The second experiment uses SM-750 optical fiber with only two guided modal groups, LP 01 and LP 11. The higher order LP 11 modes are very close to the cladding light line, and their losses increase dramatically with bending. We calculated (and verified experimentally) that the length L of a coupling region should be at least 1 cm to avoid substantial mode scattering into the cladding due to bending at the converter input. In the experiment we used L=2 cm, N=14 turns, Dw =254 µm, and we find that the amplitude of fiber center-line oscillations to achieve the maximal LP 01 to LP 11 conversion for these parameters is δ=110 nm. Fig. 6 displays theoretical simulation of modal conversion in SM-750 fiber based converter at fixed δ=110 nm as a function of the wire diameter Dw . Like Fig. 5, solid and dashed lines correspond to perpendicular and parallel LP 01 input, and the upper and lower curves are the output amplitudes of LP 11 and LP 01. Note that scattering into cladding is stronger for the parallel polarization, so the maximum conversion rate for two polarizations is somewhat different because of the substantial radiation loss for the parallel polarization. Our simulations predict that for a wire diameter Dw =254µm, maximal conversion into LP 11 is 50%–65%, depending upon the state of the incoming polarization. This agrees well with the maximal 55% conversion from analysis of experimental intensity images.
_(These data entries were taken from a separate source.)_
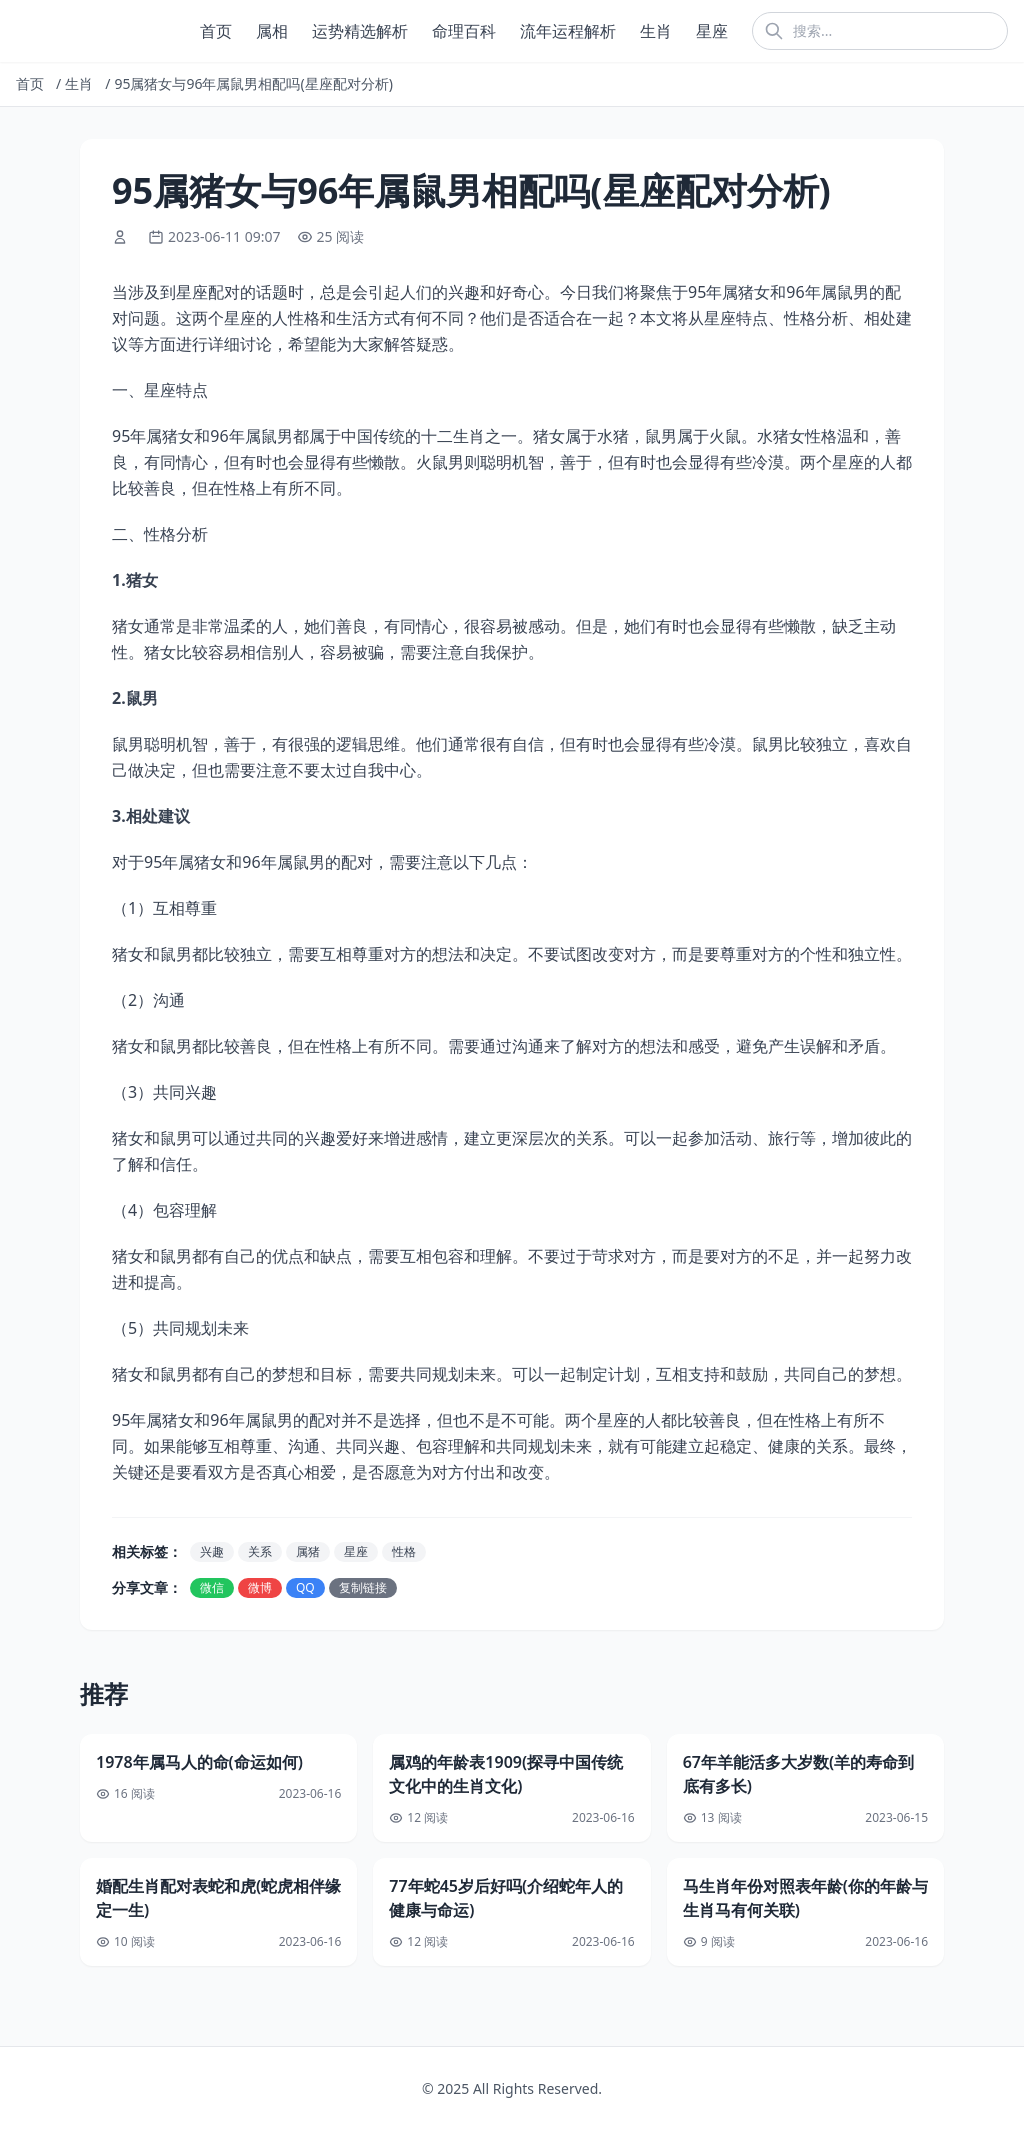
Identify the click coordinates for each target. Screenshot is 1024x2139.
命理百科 (464, 31)
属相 (272, 31)
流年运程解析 (568, 31)
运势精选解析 (360, 31)
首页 (216, 31)
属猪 (308, 1551)
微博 (260, 1587)
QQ (305, 1587)
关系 (260, 1551)
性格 (404, 1551)
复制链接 (363, 1587)
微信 (212, 1587)
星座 (712, 31)
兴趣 (212, 1551)
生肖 (656, 31)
On the basis of theoretical simulations and experiments on mode conversion we conclude that knowing fiber and wire parameters as precisely as possible (ideally to better than a fraction of a percent accuracy) is crucial in establishing a good quantitative agreement between experimental and theoretical results for “serpentine” bend converters. Particularly, from simulations in low index-contrast systems we observe that phase matching condition should be observed with better than 0.5% accuracy to achieve a 10% uncertainty in the value of the conversion amplitudes near the resonance. This translates into a sub percent accuracy in the assumed values of the fiber parameters such as fiber core radius and core-clad index contrast, and converter parameters such as wire diameter. Because of such tight tolerances, some level of tunability has to be built into the converter design to make it practical.